J'ai toujours détesté les activités de groupe car c'est toujours moi qui me tape tout le boulot. Je n'ai pas eu l'étiquette de la bonne élève comme Flavie. J'ai plutôt eu l'étiquette de la fille sage, sérieuse et calme. S'ils savaient ce qu'il se passe dans ma tête, ils me donneraient l'étiquette de la folle à faire interner. Finalement ma perte de motivation a bien obligé mon groupe à travailler et les rôles se sont inversés. 

C'est toujours comme ça, les rôles s'inversent à un moment donné. Celui en colère devient calme, celui qui travaille n'en branle pas une, celui triste devient heureux. Ça fait tellement longtemps que j'attends le changement de rôles que j'en perds patience : je pense que c'est figé et que je ne serais jamais heureuse. 

Il m'arrive de ressentir de la joie. Mais si on prend une balance avec d'un côté tout le bonheur que j'ai eu et de l'autre tout le malheur que j'ai eu, je sais bien quel côté sera le plus lourd. Je pense que le pire dans cette histoire, c'est que la vie me donne des faux espoirs. Quand tout commence à aller mieux, c'est la rechute. 

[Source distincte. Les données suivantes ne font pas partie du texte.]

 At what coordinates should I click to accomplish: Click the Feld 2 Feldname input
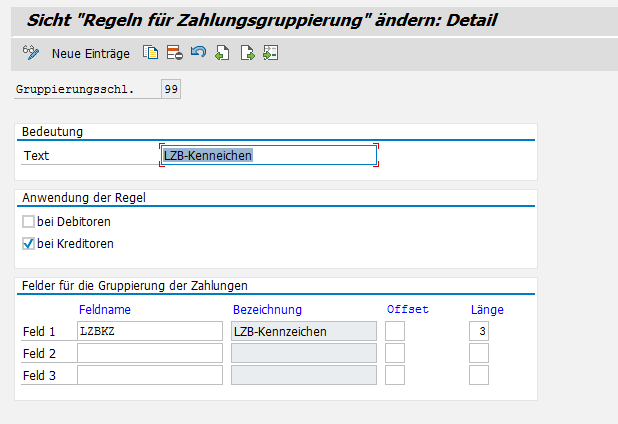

Les rôles se sont inversés . Hier c'était Abel, aujourd'hui c'est Zélie. Qui me dit que je ne serais pas seule demain ?

Je me concentre sur le présent en chassant cette spirale de pensées négatives. Et dans le présent, on va bientôt nous expliquer l'activité de la journée. Enfin, si les gamins ferment un peu leur grande gueule.

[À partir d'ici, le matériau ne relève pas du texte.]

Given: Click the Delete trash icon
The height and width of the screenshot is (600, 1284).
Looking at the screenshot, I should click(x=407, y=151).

- Rebonjour à tous, commence Alexis, cet après-midi sera celui de la productivité. Les ados en déprime ont tendance à ne rien faire de leur journée et à être perdus quand il y a trop de responsabilités. Alors, aujourd'hui nous allons vous aider à vous réorganiser et à être productifs pour faire tout ce que vous voulez.

C'est facile à dire, compliqué à appliquer.

- On va commencer par vous expliquer la miracle morning que vous appliquerez tous les jours dès maintenant... au moins à la colonie. 

Je ne sais même pas ce que c'est mais je sais que ça doit être une routine. Comme celles qu'on trouvent sur YouTube. Celles qui se ressemblent toutes et qui sont totalement fausses : mais oui bien sûr, tu ne touches jamais ton téléphone pendant ta super morning routine et tu te lèves en cinq secondes déjà maquillée.

Tiphaine se met alors à nous expliquer.

De ce que j'ai compris, c'est une routine bien différente des autres qui doit nous aider à être productif. Déjà, il faut se lever bien plus tôt qu'habituellement et elle se déroule en six étapes de plus en plus compliquées pour moi.

La visualisation. D'après les propos de Tiphaine, on doit réfléchir à notre situation future, à nos projets, à notre situation idéale. C'est déjà bien compliqué. Je pense que je me forcerais les premiers temps jusqu'à ce que je me rende réellement compte que mon avenir n'est un sombre couloir interminable sans belle sortie.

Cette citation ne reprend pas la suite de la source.